Since the 1970’s, Fink has lived and worked on a farm in Martins Creek, Pennsylvania, where he met the Sabatine’s. Images of this family would later become of great importance in the series Social Graces. Fink photographed normal moments in their lives, such as birthday parties and graduations, while simultaneously exploring the upper crust of Manhattan Society. Fink would attend parties in New York City where he photographed the eccentricities of Manhattan’s high society, driving hours back and forth in his truck, downing gin and tonics at the bar to get himself comfortable at the scene. Then, he would drive back home to immediately develop his film. These images of the Sabatine Family and high society parties explored issues of class and ultimately gave way to Fink’s most acclaimed series: Social Graces. Social Graces was the subject of a solo exhibition at the Museum of Modern Art in 1979 and his first monograph published by Aperture in 1984.

Fink’s distinctive style, using a handheld flash separate from his camera, allows him to isolate his figures in space, setting his work apart while he explores his subjects with empathy. His work has been published in Vanity Fair, The New York Times Magazine, W, and GQ Magazine to name a few. He has spent over half a century as an influential teacher at institutions including Bard College, Yale University School of Art, Cooper Union, Parsons School of Design, and New York University. Fink will also have an exhibition along with Judith Joy Ross, entitled Timestamp at the Allentown Art Museum from December 15, 2022 - April 16, 2023.

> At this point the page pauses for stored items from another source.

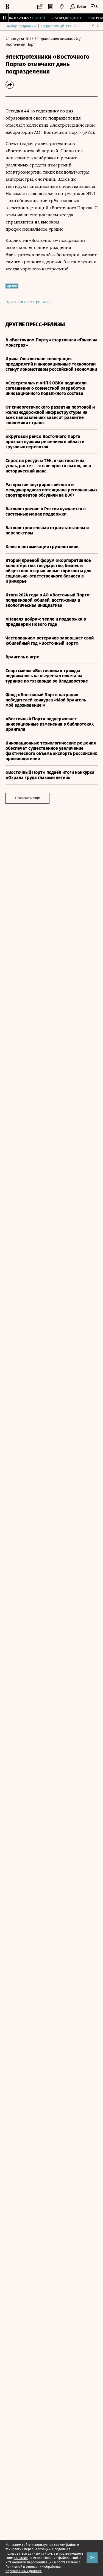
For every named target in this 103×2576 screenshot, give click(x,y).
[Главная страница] (7, 6)
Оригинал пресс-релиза (27, 302)
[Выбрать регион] (62, 6)
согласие (21, 2558)
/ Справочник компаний (56, 39)
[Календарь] (40, 6)
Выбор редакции (20, 26)
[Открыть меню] (94, 7)
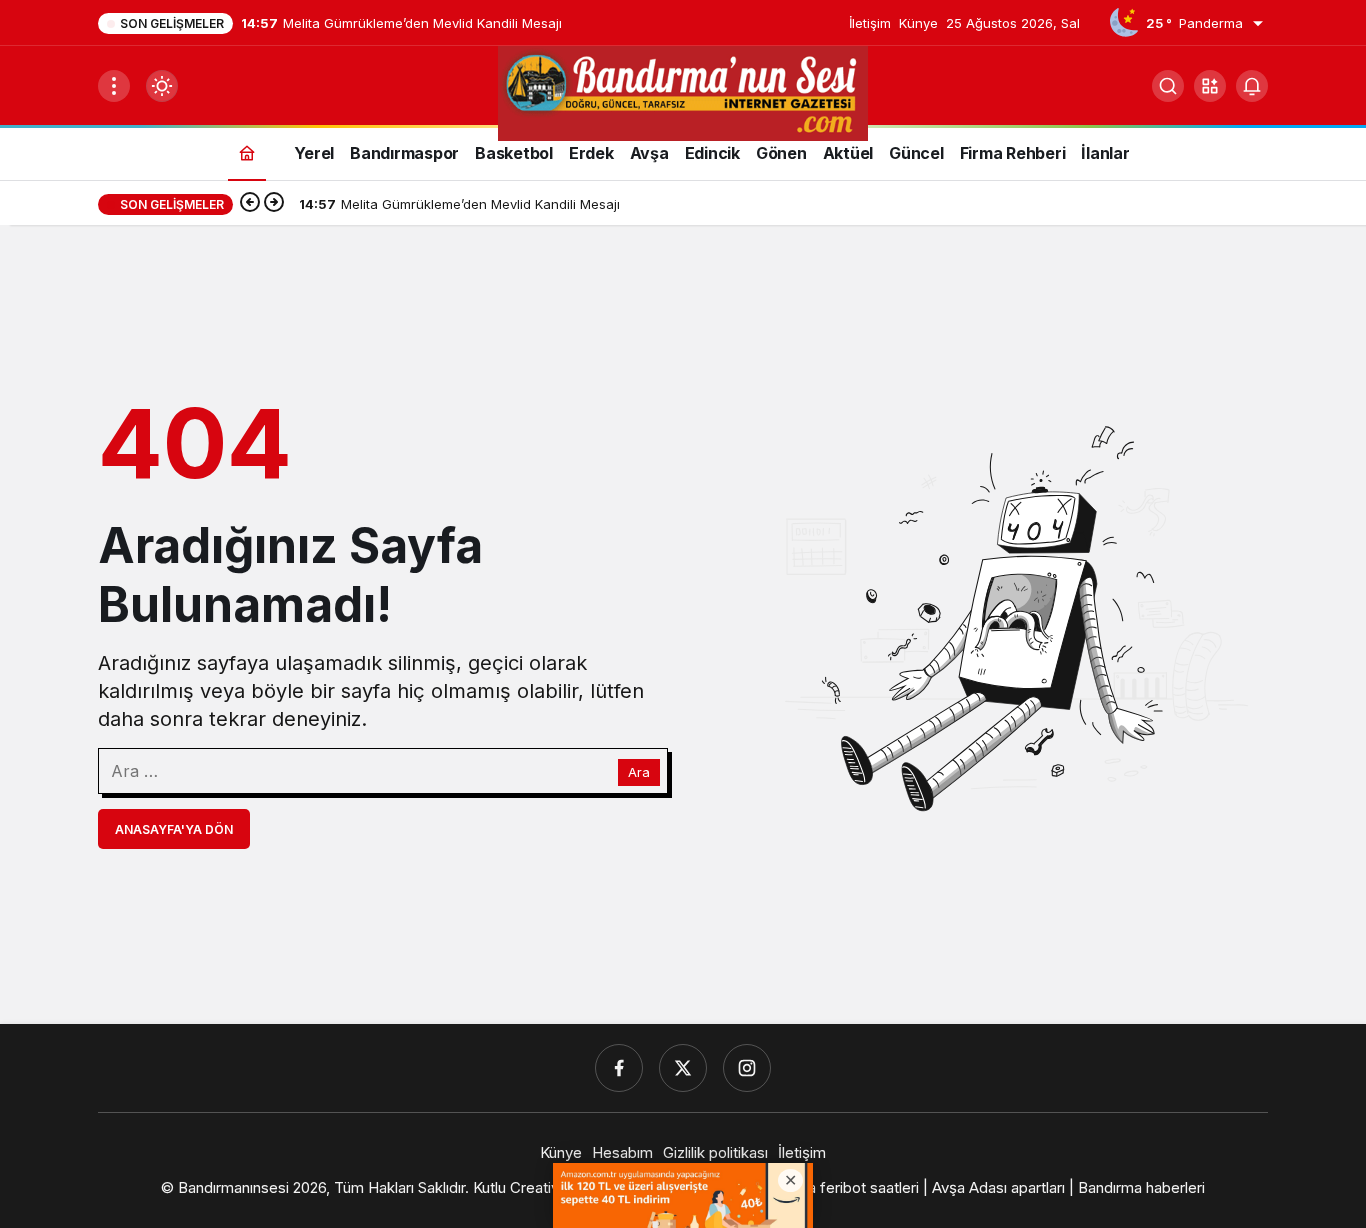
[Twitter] (683, 1068)
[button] (1210, 86)
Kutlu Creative (520, 1187)
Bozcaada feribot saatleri (833, 1187)
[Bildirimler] (1252, 86)
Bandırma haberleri (1141, 1187)
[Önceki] (250, 204)
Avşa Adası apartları (998, 1187)
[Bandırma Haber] (683, 92)
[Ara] (1168, 86)
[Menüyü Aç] (114, 86)
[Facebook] (619, 1068)
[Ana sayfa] (247, 152)
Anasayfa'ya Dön (174, 829)
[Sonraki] (274, 204)
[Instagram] (747, 1068)
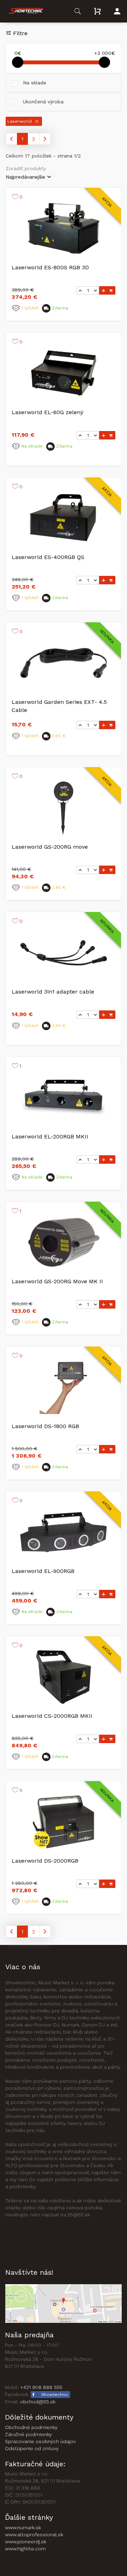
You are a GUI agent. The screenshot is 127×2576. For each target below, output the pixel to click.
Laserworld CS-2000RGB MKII (52, 1716)
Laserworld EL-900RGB (43, 1571)
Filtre (20, 33)
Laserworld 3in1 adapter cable (53, 991)
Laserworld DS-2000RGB (45, 1860)
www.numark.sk (23, 2527)
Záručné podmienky (28, 2434)
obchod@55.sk (37, 2401)
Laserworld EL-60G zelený (47, 412)
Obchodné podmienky (31, 2427)
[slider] (17, 62)
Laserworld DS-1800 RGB (45, 1426)
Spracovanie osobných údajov (40, 2441)
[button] (26, 11)
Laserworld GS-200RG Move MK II (57, 1281)
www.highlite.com (25, 2548)
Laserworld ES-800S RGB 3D (50, 267)
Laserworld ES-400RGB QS (48, 557)
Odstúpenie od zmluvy (32, 2448)
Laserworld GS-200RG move (50, 846)
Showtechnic (54, 2394)
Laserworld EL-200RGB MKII (50, 1136)
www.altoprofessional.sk (34, 2534)
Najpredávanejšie (25, 177)
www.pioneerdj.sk (25, 2541)
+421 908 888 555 (41, 2387)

Larry Fink has had solo exhibitions at the Museum of Modern Art, the Whitney Museum, the Philadelphia Museum of Art, the deCordova Sculpture Park and Museum, the Musee de l'Elysee in Switzerland, the Musee de la Photographie in Belgium, a 2019 retrospective exhibition at the Fotografia Europea in Italy, among others. He has been awarded two John Simon Guggenheim Fellowships (1976 and 1979), two National Endowment for the Arts, Individual Photography Fellowships, the International Center for Photography Infinity Award for Lifetime Fine Art Photography, was the recipient of the Lucie Award for Documentary Photography in 2017 and 2015, alongside many other prestigious awards and achievements.

Please contact the gallery to arrange a viewing, or view the exhibition online, from December 7, 2022 - March 4, 2023. For additional information and press materials, please contact the gallery by email (mail@robertmann.com).


Blind Magazine: January 31, 2023

Larry Fink: The Time It Takes

BY Gaia Squarci

On the occasion of his retrospective at Robert Mann Gallery in New York City, the legendary Larry Fink reflects on his photographic career and the values that inspired it.

Read the full article here.


Photograph Mag: January 3, 2023

Reviews: Larry Fink | Robert Mann Gallery

BY Jesse Dorris

In a 2011 interview with the now-defunct Visura Magazine, Larry Fink recalled the approach to life recommended by his mother, a one-time Marxist. “Why sublimate your need for elegance and joy and class and style and fun…I am going to live my life as fully as possible.”

Fink has sought that fullness throughout his long and varied career. As a teenager, he left his family on Long Island and arrived in the Village, where he studied with Lisette Model. He photographed Amiri Baraka and others, whom he called “delusional revolutionaries,” and travelled cross-country with them. Eventually, he settled into life on a working farm in Pennsylvania, home base for his work as a photographer for Vanity Fair, the New York Times, and GQ, to name just a few of the many publications who have published his photographs. He’s won countless photography awards for images that focused on everyone from soigné high society elites to Pacific Northwest loggers. One relative constant has been his use of a hand-held flash, a spotlight to direct the eye. Another is his compassion, hardly solemn but impossible to miss.